Mercury General, a large discount auto insurer, doesn’t spend much of its marketing dollars on sports. Prior to the tournament sponsorship, it occasionally partnered with sports teams for individual promotions.

Mercury officials did not return calls for comment.

Details of neither sponsorship deal were not released.

Street Ball

Some of the best basketball players in the world compete inside Staples Center. Now, for the second consecutive year, amateur athletes will have a chance to compete outside.

The streets surrounding arena will be the site of a three-on-three basketball tournament hosted by AEG on Aug. 7-8. About 500 teams entered the competition in 2009. This time around, AEG officials expect that number to double to about 1,000. AEG also was able to bring on a corporate sponsor that has cache among both professional and amateur basketball players: Nike Inc.

The games will be played on dozens of courts set up on the streets surrounding Staples Center. The championship court will sit on the plaza in front of Nokia Theatre.

If the growth continues, AEG plans to expand the tournaments to other cities and perhaps eventually all cities with National Basketball Association franchises.

Home Run

Two local companies took home awards from the Sports Business Journal last week.

L.A.-based Premier Partnerships was honored with an award for being the best in property consulting, sales and client services.
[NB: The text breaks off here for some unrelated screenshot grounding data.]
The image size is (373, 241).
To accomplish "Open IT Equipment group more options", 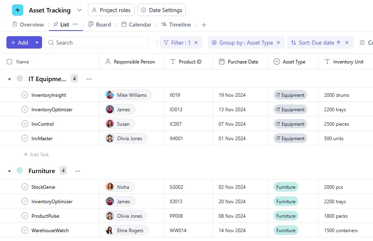I will tap(89, 79).
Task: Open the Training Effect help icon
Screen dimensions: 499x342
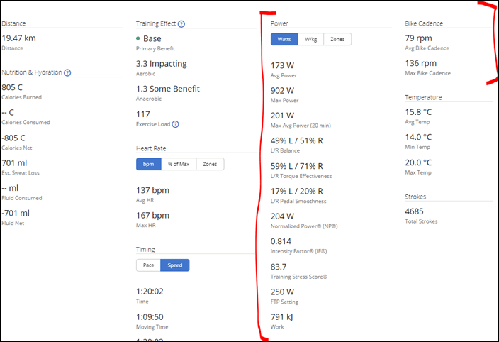Action: 181,24
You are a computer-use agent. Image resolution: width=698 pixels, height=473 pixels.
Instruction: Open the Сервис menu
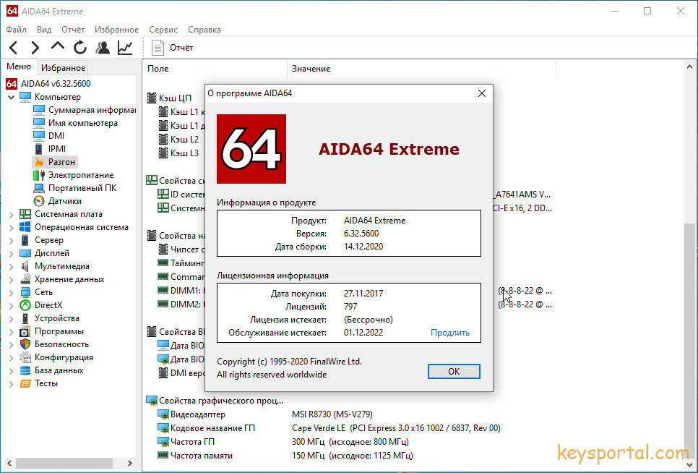point(163,30)
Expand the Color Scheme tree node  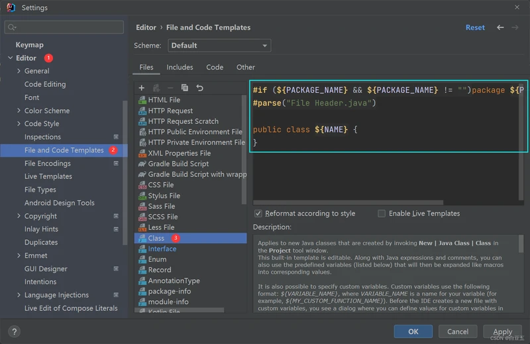(x=19, y=111)
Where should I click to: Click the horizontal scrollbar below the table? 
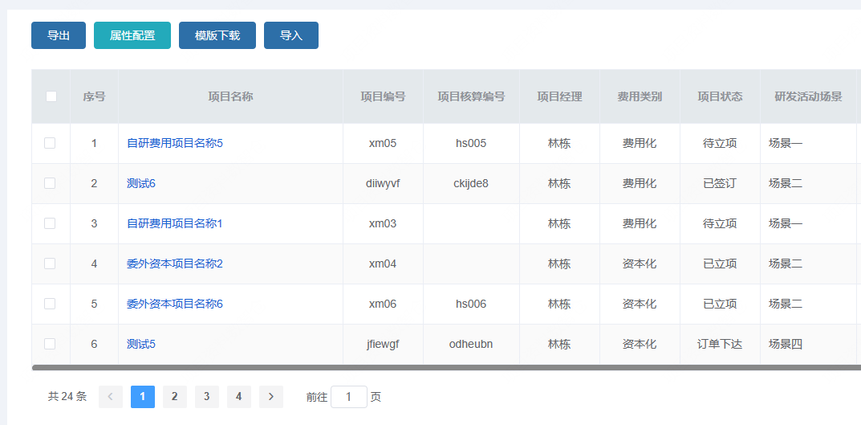[445, 367]
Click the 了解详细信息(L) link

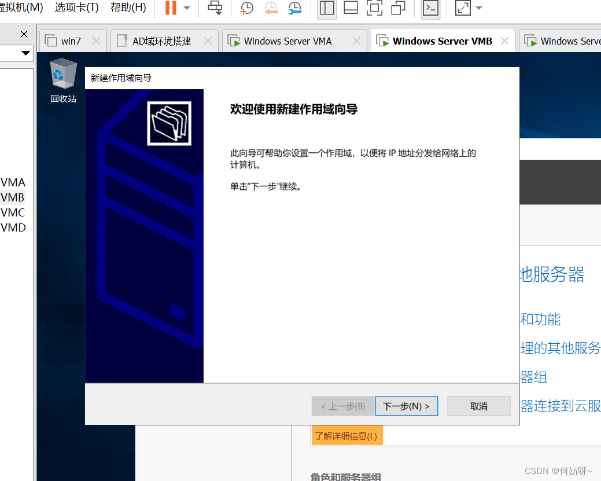[x=346, y=436]
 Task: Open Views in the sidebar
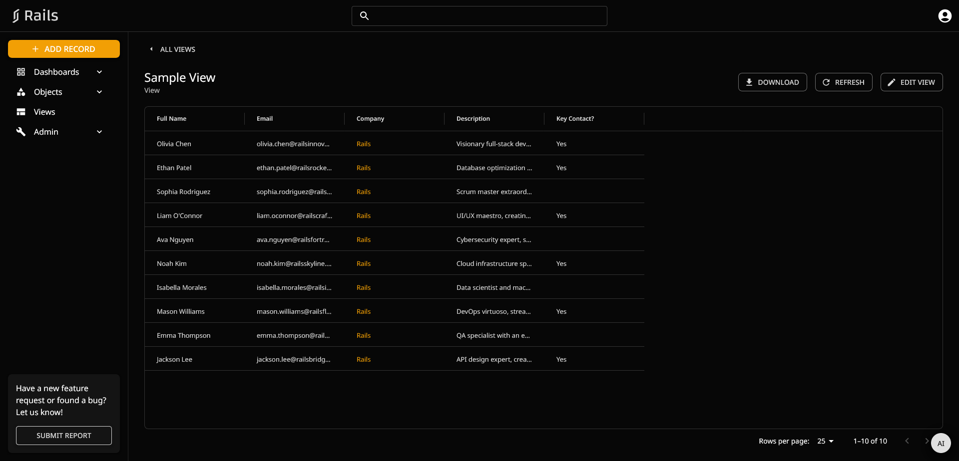tap(44, 112)
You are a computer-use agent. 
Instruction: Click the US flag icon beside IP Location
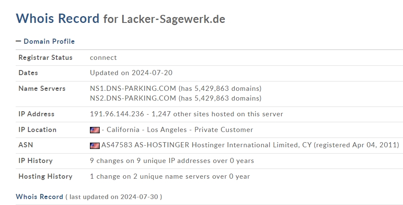(95, 130)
CAA Sports, a division of talent agency Creative Artists Agency, was honored for being the best in talent representation and management.

Premier Partnerships was chosen from a group of five nominees that included local sports marketing firm Wasserman Media Group. Premier Partnerships was chosen based on its completing naming-rights deals for the Philadelphia Union’s PPL Park and San Diego State University’s Viejas Arena.

The company was founded in 2003 by sports industry veterans Alan Rothenberg and Randy Bernstein, who share management with Chief Operating Officer Jeff Marks.

“It’s great to be recognized, especially when you are going up against companies that have hundreds of employees and you have a dozen,” Marks said.

CAA Sports was chosen in part because of its success negotiating the largest rookie contract in National Football League history for 2009’s No. 1 overall pick, Matt Stafford of the Detroit Lions. The agency launched a sports division in 2006 and represented nine of the top 19 draft picks in the 2009 NFL draft.